Jon Stewart said goodbye to his fans Thursday, after 16 years on the Comedy Central network's The Daily Show, which established him as America's foremost satirist of politicians and the media.
Stewart, 52, announced last winter that he was getting restless and wanted to move on. Trevor Noah will replace him as host next month.
Armed with a razor-sharp wit and a research team adept at finding video evidence of hypocrisy or unintentional comedy among the nation's establishment, Stewart turned a sleepy basic cable entertainment show into a powerful cultural platform. In the process, the show won 22 Emmy wards.

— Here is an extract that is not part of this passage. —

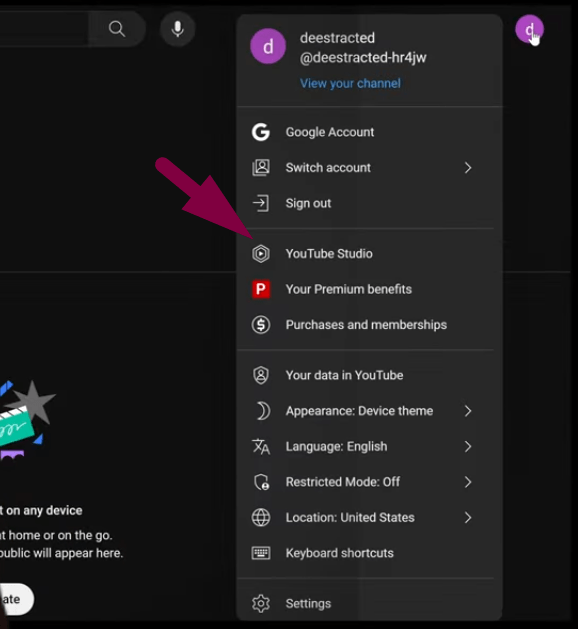Expand Language: English chevron

[468, 446]
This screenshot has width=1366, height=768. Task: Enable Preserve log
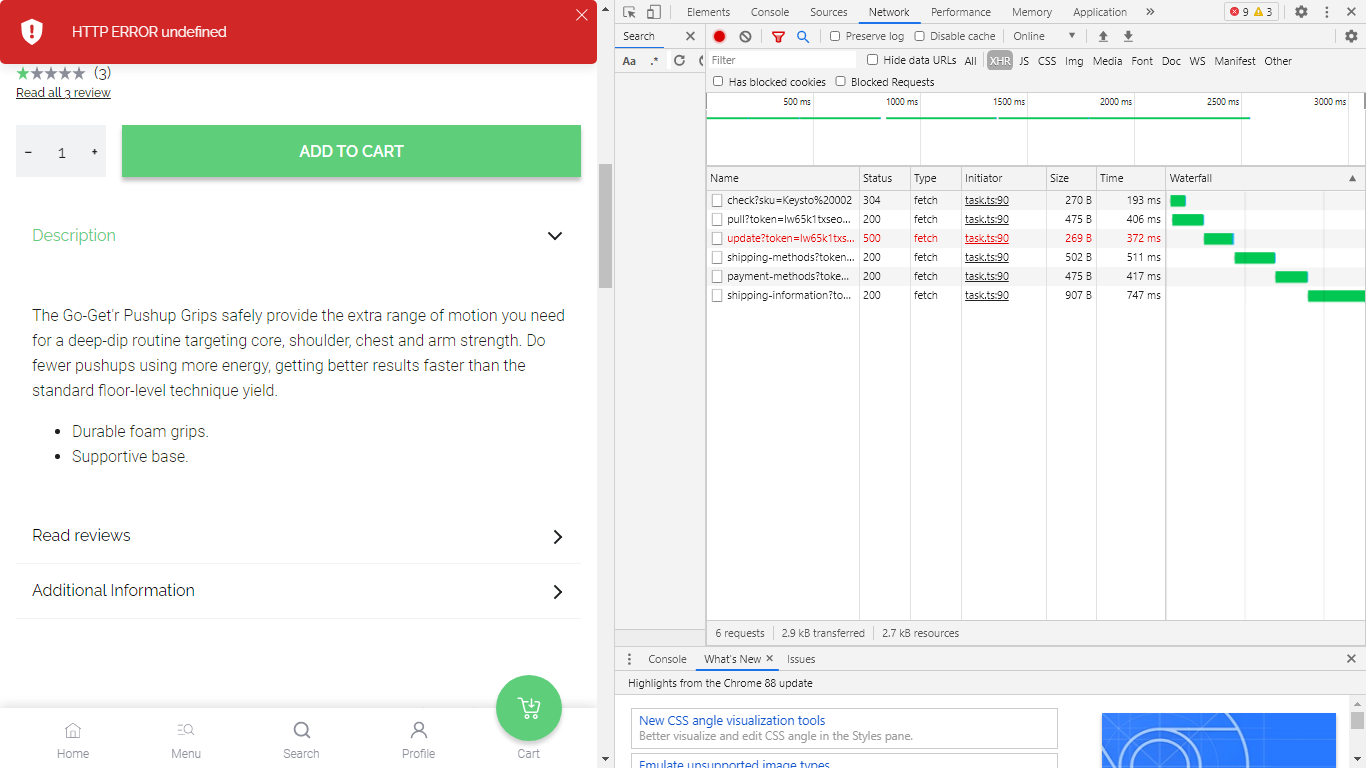pos(835,35)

A long line of people hoping to get in to the last taping gathered outside the Comedy Central studio on Manhattan's West Side Thursday. First in line was Chad Lance, a 27-year-old musician from Philadelphia who said he arrived at 2:30 a.m.
"No one knows who's going to come, no one knows what's going to happen,'' Lance said. "I think this is going to be one of the most exciting TV tapings ever.''
Other fans on line reflected on Stewart's retirement and legacy.
“It’s kind of sad, actually," said Majid Lahijani. "He has a certain charisma, a certain way of reaching across and getting his message across to people. I’m not sure other people can do that.”
Genevieve Tang said, "What he’s done is so important it must go on, with or without him.”
No Specific Plans
Stewart's no-holds-barred style meant that neither conservatives nor liberals were spared. Although he insisted he wasn't a real newsman, Stewart’s humor and heart infused his work and inspired journalists around the globe.
The program's new host, Trevor Noah, attended the finale’s taping, but for many, the show will always belong to Stewart.
Stewart hasn’t yet confirmed plans for his post-Daily Show life.
“I don’t have any specific plans," he told viewers on an earlier show. "I've got a lot of ideas, a lot of things in my head. I’m going to have dinner on a school night with my family, who I have heard from multiple sources are lovely people.”
Stewart directed the 2014 film Rosewater, adapted from a memoir by Canadian-Iranian journalist Maziar Bahari. But the soon-to-be-former host of The Daily Show has not ruled out returning to the world of stand-up comedy, where he started.
Stewart's fans will be forced to navigate the first presidential election since 1996 without his commentary, a loss that felt particularly acute with the first Republican candidates' debate taking place less than three hours after the taping of his final show. The Daily Show airs at 11 p.m. on the U.S. East Coast.
It's the third major farewell for a late-night television personality in eight months. Stewart's Comedy Central colleague Stephen Colbert ended The Colbert Report in December. David Letterman signed off from CBS in May, to be replaced by Colbert.